• Task description
Find how many lines in the data below include the word "computer", then write only that number.

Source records
------------------------------------------------------------------------

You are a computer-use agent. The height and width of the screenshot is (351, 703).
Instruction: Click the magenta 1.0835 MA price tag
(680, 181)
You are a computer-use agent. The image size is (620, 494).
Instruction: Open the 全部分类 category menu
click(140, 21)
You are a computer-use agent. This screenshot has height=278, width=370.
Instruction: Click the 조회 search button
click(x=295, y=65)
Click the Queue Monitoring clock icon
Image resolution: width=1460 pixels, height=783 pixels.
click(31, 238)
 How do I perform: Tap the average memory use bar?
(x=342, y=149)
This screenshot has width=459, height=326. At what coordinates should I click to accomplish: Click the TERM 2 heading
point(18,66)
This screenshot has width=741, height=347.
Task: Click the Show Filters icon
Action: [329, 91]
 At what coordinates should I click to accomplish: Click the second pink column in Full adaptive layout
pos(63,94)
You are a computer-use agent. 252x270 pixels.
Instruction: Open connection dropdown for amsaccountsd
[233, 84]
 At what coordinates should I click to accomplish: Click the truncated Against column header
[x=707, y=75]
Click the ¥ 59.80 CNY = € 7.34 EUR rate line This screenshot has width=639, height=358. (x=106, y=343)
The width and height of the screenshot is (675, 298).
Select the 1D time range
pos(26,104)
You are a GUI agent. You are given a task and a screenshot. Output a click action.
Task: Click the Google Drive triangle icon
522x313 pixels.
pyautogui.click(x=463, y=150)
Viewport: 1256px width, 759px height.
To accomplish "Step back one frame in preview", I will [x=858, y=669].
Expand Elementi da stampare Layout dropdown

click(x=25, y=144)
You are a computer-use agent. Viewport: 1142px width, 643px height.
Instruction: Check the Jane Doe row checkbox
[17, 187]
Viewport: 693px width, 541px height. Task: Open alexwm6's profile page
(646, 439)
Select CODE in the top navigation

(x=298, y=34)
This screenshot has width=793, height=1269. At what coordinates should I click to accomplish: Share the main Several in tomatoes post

------------------------------------------------------------------------

• Result for this task
5